Aim –
Please edit the material starting with the line with "Viewport: 770px width, 818px" and going on through the line with "click(193, 349)", swapping "light purple" for "pale blue" and keeping everything else the same. Return only those lines.

Supplied data –
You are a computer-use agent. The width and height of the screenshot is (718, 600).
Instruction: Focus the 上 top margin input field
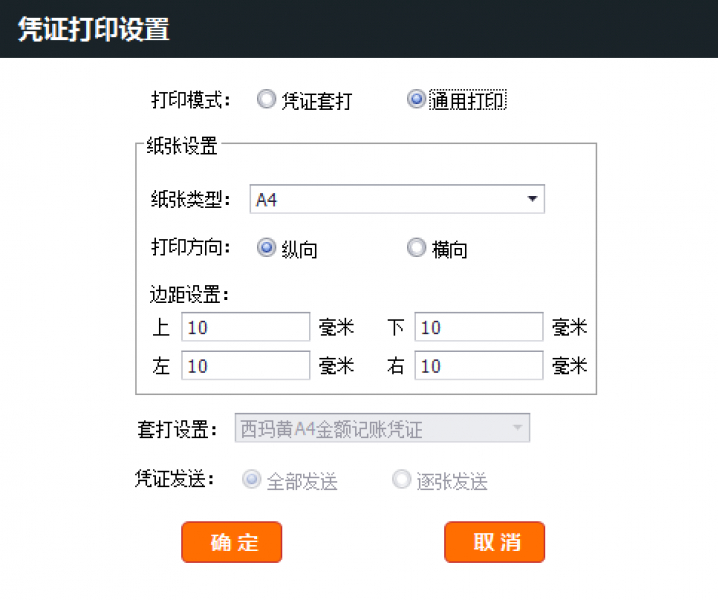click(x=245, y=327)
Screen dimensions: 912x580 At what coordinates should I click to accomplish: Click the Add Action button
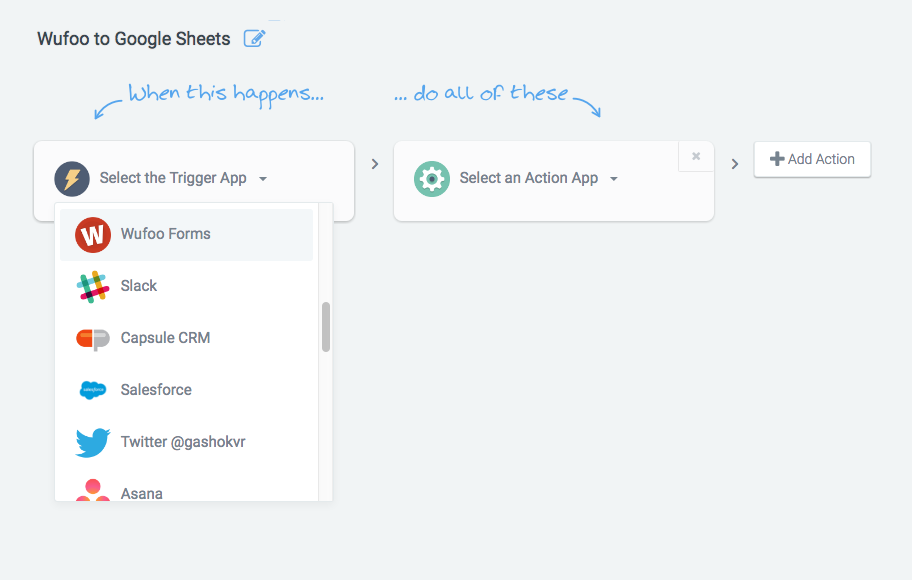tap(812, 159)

---

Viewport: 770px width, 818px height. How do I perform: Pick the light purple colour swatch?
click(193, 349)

==

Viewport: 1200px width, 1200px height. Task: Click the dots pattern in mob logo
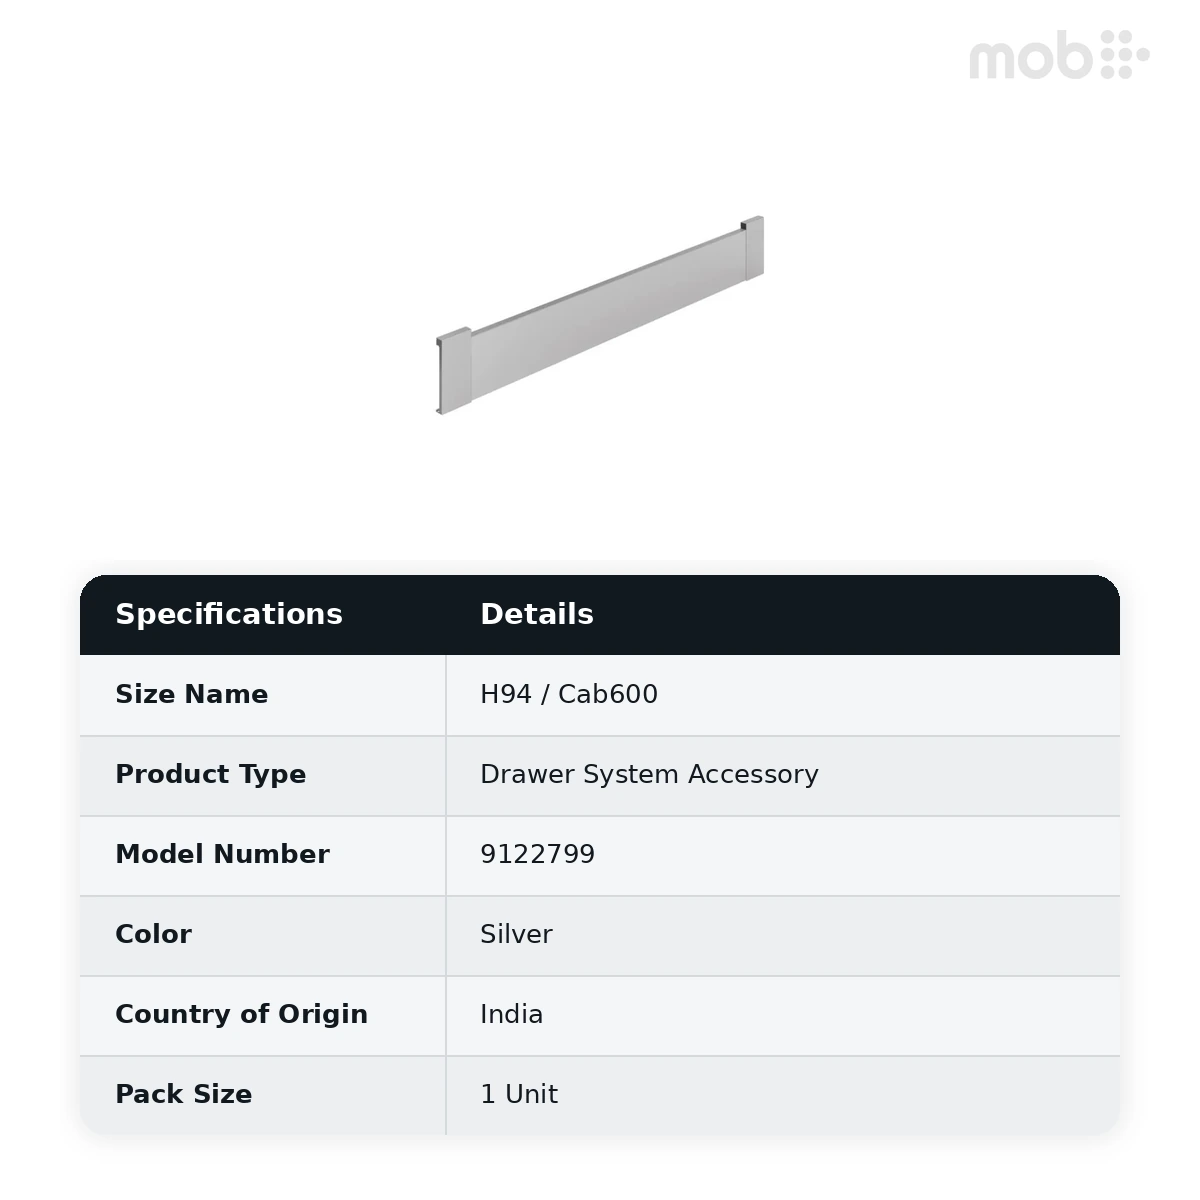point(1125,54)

Task output –
Viewport: 770px width, 818px height. How do I perform: Pick the pale blue colour swatch?
click(193, 349)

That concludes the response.